Neutrality in election law is vitally important. When county auditors tried to break the law by sending prepopulated absentee ballot request forms, they were distorting the process. As Iowa Secretary of State Paul Pate said at the time, not all Iowa counties had the financial or technical resources to send out prepopulated forms. And the prepopulated forms meant someone didn't have to do anything to identify himself before getting a ballot. Miller and Weipert tried to tip the scales of the election in the favor of their constituents and their own political party. This was unacceptable.
Absentee voting comes with consequences. Voters who cast their ballots early, for example, are deprived of the information that comes out late in the election season. Candidates might still be having debates long after many voters have cast a ballot. The legislature has to strike the appropriate balance between the value of access to absentee ballots and the value of an informed electorate.
The proposed legislation would put Iowa right in the middle of the pack among other states for the time periods for absentee voting. There is nothing radical here.
Saying these bills are 'voter suppression” is just name calling. The U.S. Supreme Court and the Iowa Supreme Court have both held that the right to vote is the right to cast a ballot on Election Day. The ways in which the Legislature grants access to absentee ballots enhances the right to vote, it does not suppress it. The Legislature is free to make needed changes to absentee voting without harming the right of any Iowan to vote.
Iowans have a very good election system today.

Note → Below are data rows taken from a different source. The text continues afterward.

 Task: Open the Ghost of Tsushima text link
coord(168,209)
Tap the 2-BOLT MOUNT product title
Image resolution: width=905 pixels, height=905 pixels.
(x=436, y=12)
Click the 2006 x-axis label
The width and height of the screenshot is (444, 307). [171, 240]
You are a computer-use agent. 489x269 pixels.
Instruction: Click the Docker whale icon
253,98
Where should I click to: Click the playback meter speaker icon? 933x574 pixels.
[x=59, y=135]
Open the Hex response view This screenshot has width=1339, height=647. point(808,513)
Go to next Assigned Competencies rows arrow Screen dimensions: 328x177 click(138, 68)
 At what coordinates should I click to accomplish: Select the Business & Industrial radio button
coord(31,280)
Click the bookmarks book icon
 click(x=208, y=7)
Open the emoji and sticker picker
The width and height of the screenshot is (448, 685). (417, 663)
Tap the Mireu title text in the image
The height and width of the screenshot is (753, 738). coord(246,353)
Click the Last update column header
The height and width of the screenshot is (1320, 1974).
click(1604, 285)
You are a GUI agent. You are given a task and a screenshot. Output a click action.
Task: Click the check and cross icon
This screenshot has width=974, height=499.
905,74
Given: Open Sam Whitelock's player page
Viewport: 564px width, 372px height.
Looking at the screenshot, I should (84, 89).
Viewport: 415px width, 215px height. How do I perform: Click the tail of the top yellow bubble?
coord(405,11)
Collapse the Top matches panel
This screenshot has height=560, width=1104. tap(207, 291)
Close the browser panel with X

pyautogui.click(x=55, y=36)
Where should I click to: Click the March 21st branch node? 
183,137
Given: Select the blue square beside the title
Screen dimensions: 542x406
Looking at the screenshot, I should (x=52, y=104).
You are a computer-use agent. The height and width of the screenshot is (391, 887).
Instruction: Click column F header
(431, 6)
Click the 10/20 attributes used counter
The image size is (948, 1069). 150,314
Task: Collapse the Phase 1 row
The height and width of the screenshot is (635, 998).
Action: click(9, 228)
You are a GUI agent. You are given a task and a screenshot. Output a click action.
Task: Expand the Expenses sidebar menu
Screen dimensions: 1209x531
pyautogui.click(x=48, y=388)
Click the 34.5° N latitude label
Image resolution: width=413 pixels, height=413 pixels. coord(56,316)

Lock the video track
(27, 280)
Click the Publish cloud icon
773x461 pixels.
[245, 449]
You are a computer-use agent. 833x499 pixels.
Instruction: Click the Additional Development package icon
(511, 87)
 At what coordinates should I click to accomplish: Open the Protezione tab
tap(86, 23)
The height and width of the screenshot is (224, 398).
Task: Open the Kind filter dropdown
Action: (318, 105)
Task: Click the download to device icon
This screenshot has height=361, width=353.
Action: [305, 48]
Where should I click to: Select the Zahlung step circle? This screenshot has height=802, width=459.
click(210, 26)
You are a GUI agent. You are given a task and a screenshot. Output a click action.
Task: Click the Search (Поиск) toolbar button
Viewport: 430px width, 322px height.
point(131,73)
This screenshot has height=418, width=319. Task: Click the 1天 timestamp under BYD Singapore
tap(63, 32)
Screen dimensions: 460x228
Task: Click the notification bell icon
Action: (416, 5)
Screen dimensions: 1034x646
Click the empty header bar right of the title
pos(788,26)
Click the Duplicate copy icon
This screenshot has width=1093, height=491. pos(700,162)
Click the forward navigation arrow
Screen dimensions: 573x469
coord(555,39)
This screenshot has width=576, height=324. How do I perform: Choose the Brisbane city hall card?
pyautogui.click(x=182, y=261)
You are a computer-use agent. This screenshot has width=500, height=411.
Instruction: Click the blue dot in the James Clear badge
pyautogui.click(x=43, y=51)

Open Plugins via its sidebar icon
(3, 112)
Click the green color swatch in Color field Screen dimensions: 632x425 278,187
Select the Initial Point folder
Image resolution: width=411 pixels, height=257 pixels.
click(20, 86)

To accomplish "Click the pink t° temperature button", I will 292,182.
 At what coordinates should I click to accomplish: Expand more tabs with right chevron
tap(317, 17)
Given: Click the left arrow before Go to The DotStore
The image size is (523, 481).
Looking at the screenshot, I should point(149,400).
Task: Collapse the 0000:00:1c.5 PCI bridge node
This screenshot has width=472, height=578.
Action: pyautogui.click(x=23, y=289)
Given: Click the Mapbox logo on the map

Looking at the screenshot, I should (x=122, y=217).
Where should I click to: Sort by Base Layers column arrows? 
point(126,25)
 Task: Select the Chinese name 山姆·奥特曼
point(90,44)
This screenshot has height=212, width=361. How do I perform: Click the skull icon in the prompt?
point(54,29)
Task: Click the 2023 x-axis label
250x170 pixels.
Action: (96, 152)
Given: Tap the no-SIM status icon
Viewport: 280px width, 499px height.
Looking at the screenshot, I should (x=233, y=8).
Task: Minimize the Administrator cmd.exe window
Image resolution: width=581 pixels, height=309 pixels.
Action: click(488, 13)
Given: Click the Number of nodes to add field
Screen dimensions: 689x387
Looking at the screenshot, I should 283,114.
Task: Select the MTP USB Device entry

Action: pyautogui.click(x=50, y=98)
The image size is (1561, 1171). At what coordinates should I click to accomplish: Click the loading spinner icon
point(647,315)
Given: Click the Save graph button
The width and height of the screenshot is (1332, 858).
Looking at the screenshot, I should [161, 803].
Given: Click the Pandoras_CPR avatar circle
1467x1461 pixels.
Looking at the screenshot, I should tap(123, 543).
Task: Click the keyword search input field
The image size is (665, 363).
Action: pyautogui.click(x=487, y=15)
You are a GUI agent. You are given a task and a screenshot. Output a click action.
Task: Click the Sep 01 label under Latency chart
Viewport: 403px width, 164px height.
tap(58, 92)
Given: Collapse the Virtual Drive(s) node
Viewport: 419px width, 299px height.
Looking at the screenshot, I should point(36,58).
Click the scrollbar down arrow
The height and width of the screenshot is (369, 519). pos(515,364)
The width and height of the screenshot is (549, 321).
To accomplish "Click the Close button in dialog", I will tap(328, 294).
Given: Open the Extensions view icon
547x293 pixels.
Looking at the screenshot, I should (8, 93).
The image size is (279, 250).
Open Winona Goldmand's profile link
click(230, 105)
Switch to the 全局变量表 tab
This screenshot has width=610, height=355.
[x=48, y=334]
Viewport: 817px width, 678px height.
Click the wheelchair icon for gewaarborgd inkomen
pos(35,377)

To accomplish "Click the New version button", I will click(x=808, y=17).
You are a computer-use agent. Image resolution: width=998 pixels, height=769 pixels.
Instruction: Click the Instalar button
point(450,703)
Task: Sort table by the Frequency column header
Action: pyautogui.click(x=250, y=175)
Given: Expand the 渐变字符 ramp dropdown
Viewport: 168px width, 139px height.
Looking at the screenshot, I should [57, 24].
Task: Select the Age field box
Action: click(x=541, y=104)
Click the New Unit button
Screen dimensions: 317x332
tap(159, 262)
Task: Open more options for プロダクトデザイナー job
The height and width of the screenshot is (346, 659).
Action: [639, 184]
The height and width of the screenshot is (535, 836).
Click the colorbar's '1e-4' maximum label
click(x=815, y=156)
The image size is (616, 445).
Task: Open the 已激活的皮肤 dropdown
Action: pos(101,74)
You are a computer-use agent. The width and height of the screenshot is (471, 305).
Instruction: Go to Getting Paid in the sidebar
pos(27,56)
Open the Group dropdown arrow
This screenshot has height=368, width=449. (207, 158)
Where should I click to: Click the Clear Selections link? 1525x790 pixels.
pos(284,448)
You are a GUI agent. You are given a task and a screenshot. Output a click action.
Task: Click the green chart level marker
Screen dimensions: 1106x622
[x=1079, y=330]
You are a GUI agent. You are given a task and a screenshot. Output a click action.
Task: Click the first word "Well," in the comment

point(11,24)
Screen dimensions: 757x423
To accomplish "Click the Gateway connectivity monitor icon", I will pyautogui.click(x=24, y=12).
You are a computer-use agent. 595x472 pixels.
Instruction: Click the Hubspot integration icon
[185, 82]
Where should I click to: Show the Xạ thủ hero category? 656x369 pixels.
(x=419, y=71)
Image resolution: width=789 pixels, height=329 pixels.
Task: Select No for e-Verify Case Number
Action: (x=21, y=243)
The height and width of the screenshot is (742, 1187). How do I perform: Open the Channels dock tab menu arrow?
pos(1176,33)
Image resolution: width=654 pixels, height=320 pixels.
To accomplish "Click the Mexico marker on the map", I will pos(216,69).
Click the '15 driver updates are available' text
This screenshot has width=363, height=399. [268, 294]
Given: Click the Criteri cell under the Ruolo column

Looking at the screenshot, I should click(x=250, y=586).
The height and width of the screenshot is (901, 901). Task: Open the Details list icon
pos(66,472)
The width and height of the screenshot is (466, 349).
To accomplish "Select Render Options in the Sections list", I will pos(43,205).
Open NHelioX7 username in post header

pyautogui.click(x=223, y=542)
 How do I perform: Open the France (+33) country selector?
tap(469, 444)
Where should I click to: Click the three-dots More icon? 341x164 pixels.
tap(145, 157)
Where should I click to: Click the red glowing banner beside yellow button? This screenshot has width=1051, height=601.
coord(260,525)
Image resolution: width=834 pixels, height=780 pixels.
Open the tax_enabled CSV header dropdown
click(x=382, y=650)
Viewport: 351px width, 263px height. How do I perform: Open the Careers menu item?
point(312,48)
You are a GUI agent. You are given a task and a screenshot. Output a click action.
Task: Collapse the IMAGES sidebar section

This legislation will make it much better.
Alan Ostergren is president and chief counsel of the Kirkwood Institute, a nonprofit public-interest law firm.
A hearing at the Johnson County Courthouse in Iowa City on Wednesday, Sept. 9, 2020. The Republican National Committee contested the legality of absentee ballot request forms sent out to voters that were prepopulated with voter information, such as the voter's PIN and drivers license number. (Rebecca F. Miller/The Gazette)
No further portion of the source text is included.